# Horus Hersey - Collected Visions



## chiefy2shoes (Dec 2, 2011)

Hi, I started reading the series of Horus Hersey novels earlier this year and have just finished Fulgrim. My friend bought me the Collected Visions hardcover book as a present but I haven't yet opened it. The problem is that I don't know the full Heresy story, only what I've read so far in the first five novels. If I start looking through the Collected Visions book will it give away a lot of the upcoming story for me? 

Any help appreciated


----------



## Durant (Aug 24, 2011)

If you want to follow the heresy from start to finish via the novels do not finish reading the collected visions.
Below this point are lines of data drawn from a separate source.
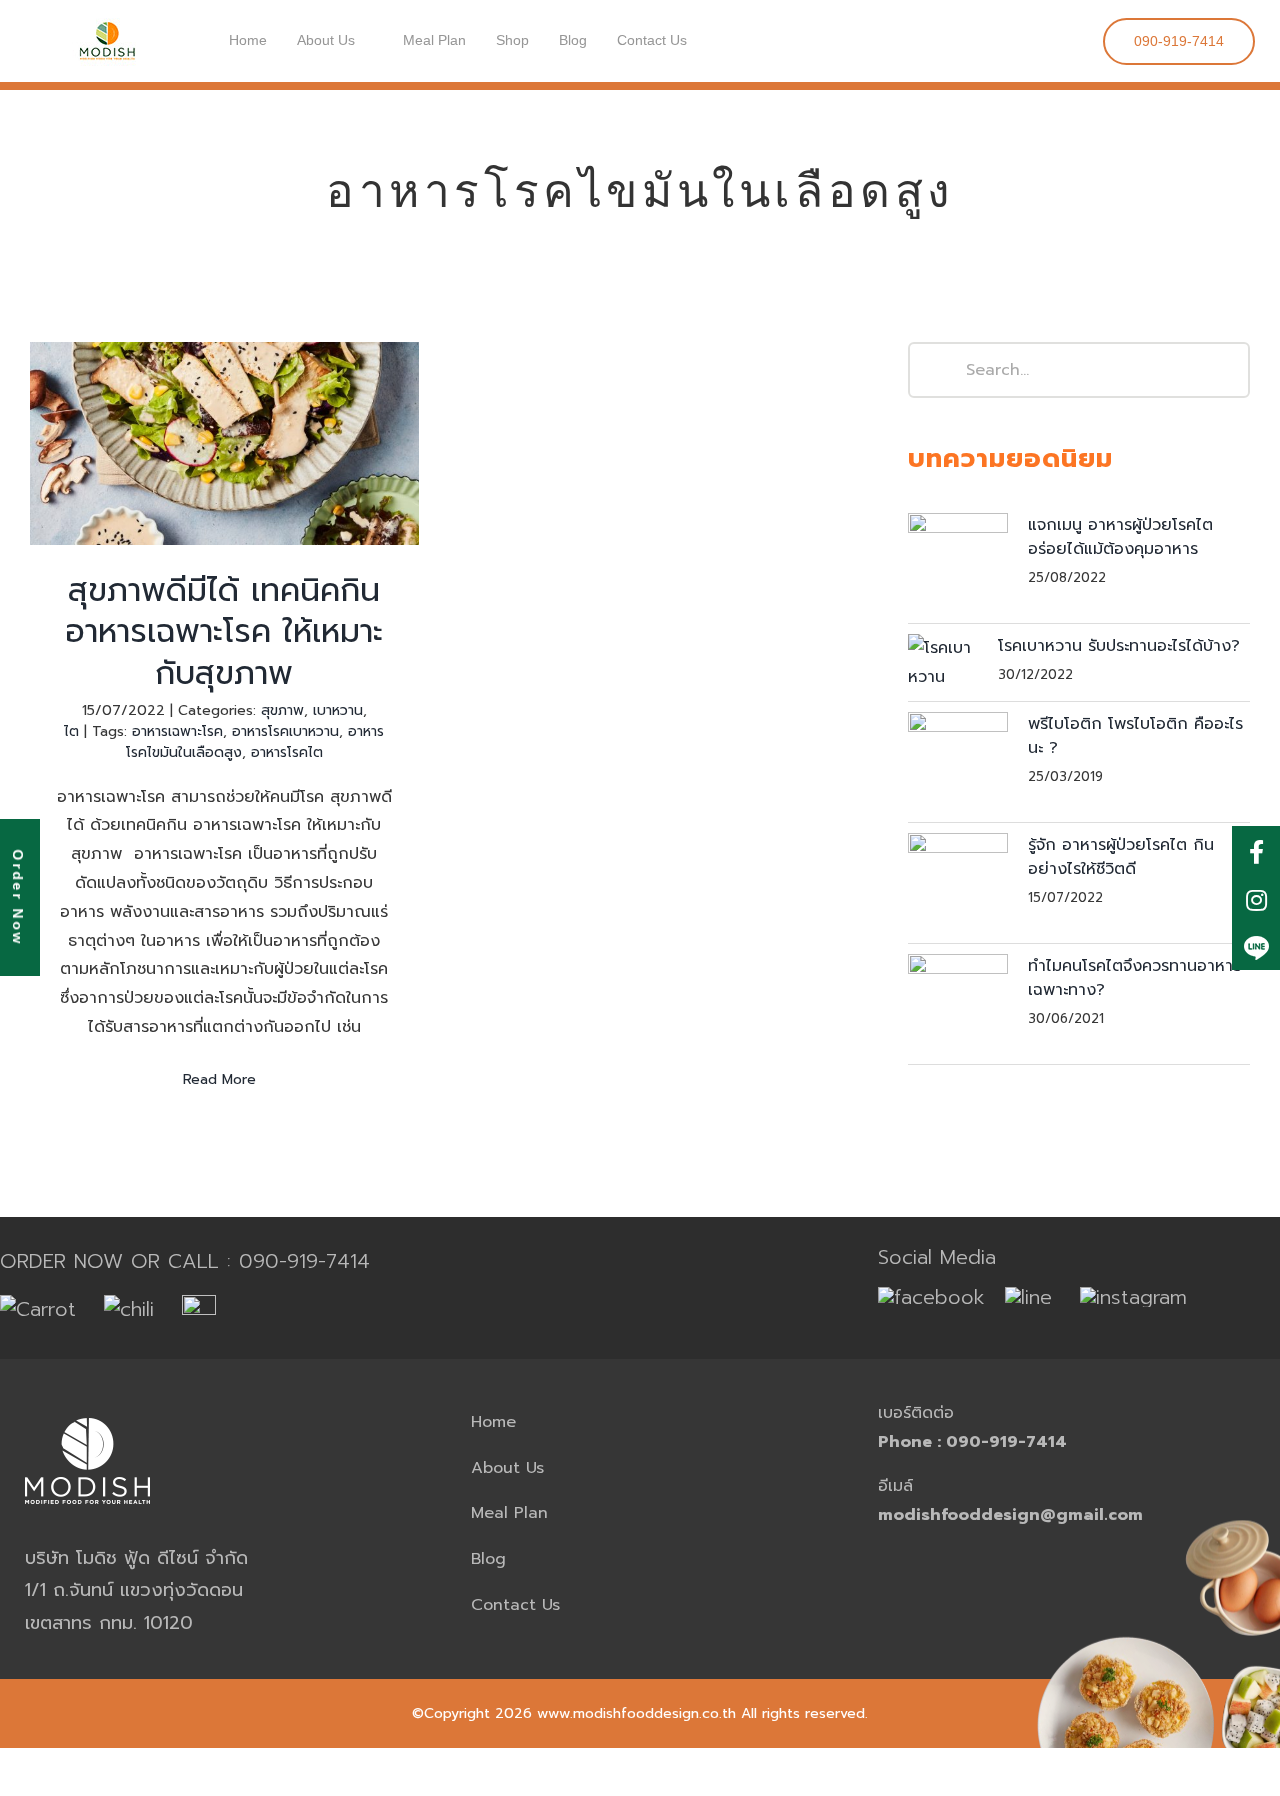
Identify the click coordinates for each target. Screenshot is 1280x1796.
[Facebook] (1256, 850)
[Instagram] (1256, 898)
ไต (71, 731)
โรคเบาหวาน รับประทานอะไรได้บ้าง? (1119, 646)
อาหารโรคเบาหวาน (285, 731)
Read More (219, 1079)
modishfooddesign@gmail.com (1010, 1515)
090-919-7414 (304, 1261)
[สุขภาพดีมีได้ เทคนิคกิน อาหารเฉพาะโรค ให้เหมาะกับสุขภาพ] (224, 443)
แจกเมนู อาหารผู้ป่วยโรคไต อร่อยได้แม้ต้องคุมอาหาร (1120, 537)
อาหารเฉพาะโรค (177, 731)
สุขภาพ (282, 710)
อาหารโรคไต (287, 752)
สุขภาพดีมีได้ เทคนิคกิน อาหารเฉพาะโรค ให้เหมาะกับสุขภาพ (224, 379)
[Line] (1256, 946)
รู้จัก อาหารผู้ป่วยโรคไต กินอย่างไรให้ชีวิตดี (1121, 857)
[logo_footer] (87, 1407)
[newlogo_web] (107, 18)
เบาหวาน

Look at the artwork instead!

Visions is great book that outlines the whole heresy start to finish but the novels take it deeper and if you are not familiar with the story enjoy the in depth ride and not the abridged notes.


----------



## Baron Spikey (Mar 26, 2008)

chiefy2shoes said:


> Hi, I started reading the series of Horus Hersey novels earlier this year and have just finished Fulgrim. My friend bought me the Collected Visions hardcover book as a present but I haven't yet opened it. The problem is that I don't know the full Heresy story, only what I've read so far in the first five novels. If I start looking through the Collected Visions book will it give away a lot of the upcoming story for me?
> 
> Any help appreciated


Yes.

If you don't know anything about the Heresy other than what you've read in the novels then I'd suggest you don't read Collected Visions.


----------



## Child-of-the-Emperor (Feb 22, 2009)

I would, to the contrary suggest reading it, it would reveal the main outline of the primary events of the Heresy - but the Heresy series is being released with the knowledge that most people know what will happen. I personally think you get more out of the series by knowing what will happen.
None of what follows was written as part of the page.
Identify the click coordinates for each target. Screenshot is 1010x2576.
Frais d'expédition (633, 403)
For example, the opening line of _Horus Rising_:

_'I was there,' he would say afterwards, until afterwards became a time quite devoid of laughter. 'I was there, the day Horus slew the Emperor.'_

Whilst actually referring to the pretender-Emperor of _Sixty-Three-Nineteen_, the series' opening line dabbles immediately in treasonous connotations. Just as the ending of _Horus Rising_ mentions _Davin_; a place which has significant implications if you know what happens, otherwise the meaning is lost on you (until reading _False Gods_). The same applies to the end of _False Gods_ where it mentions _Isstvan_.


----------



## Angel of Blood (Aug 18, 2010)

Indeed, like CotE says, alot of the closing comments or even end of chapter comments only have any significance if you know the events of the heresy already. Such as when Nikea, Istvaan, Davin, the Eisenstien and Garro, Erebus, alot of Luthers actions etc etc.
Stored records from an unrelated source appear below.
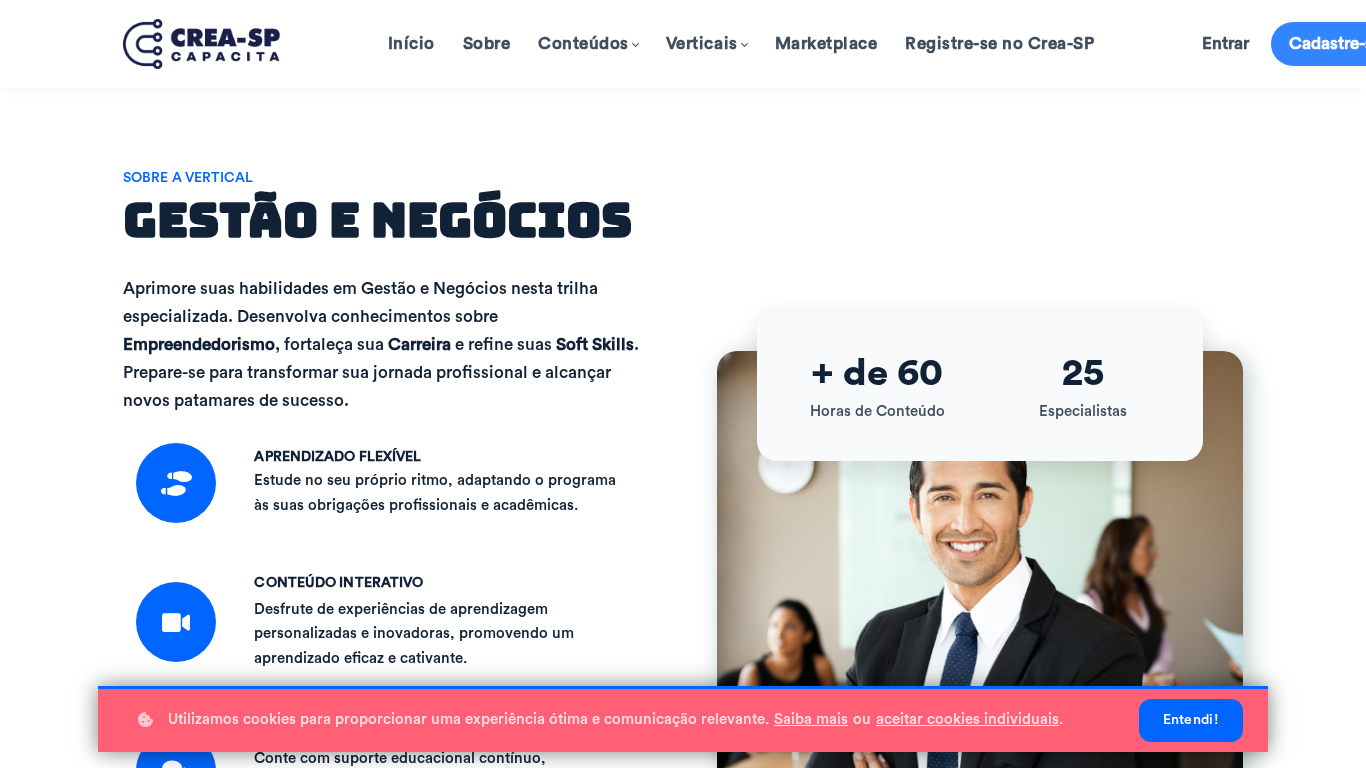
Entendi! (1191, 720)
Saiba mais (811, 719)
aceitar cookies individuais (967, 719)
All if which fall flat or don't give you the intended impact if you are unaware of the events prior to reading. 

Having said that, I always wondered what it would be like to read the series nit knowing what happened and therefore be more shocked/suprised when major events happen. Your choice really.


----------



## chiefy2shoes (Dec 2, 2011)

Thanks for the suggestions. Hhhmm. I think I'll read the next novel, Decscent of Angels and then probably dip into the collected visions. Although having everything as a surprise is a big incentive not to look! Also, I wonder how many books I will have to read before the Collected Visions becomes a non-spoiler?


----------



## Angel of Blood (Aug 18, 2010)

I reckon when _Fear to Tread_ comes out will be about the time you can safely read Collected Visions without spoiling anything. Although you would have to miss the last section which details the Siege of Terra.


----------



## Doelago (Nov 29, 2009)

Child-of-the-Emperor said:


> I would, to the contrary suggest reading it, it would reveal the main outline of the primary events of the Heresy - but the Heresy series is being released with the knowledge that most people know what will happen. I personally think you get more out of the series by knowing what will happen.
> 
> For example, the opening line of _Horus Rising_:
> 
> ...


I agree with the above. :goodpost:


----------



## TheReverend (Dec 2, 2007)

Although suggesting he doesn't read it until he's read Fear to Tread and know's about the Siege of Terra probably gave the whole plot away considering he's only on Descent of Angels... :laugh:

*chiefy2shoes*: just open the collected visions, the artwork is amazing and images of the characters in the HH series are dotted all over the place so will help build the mental image. As others have said, the HH series goes into the story much deeper so knowing the end won't ruin the stories as things are covered in the novels far more deeply . Plus there's a story in the Collected Visions by Graham McNiel which fits within the timeline of the novels.


----------